What you are asked to do: Echo every line of the records below without changing anything.

(Click-target data)
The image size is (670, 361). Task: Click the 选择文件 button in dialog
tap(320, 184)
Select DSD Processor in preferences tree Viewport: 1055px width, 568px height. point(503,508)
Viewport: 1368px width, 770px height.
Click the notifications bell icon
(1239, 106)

Reply to the exercise:
The image size is (670, 361). Task: Click the 选择文件 button in dialog
tap(320, 184)
Select DSD Processor in preferences tree Viewport: 1055px width, 568px height. point(503,508)
Viewport: 1368px width, 770px height.
Click the notifications bell icon
(1239, 106)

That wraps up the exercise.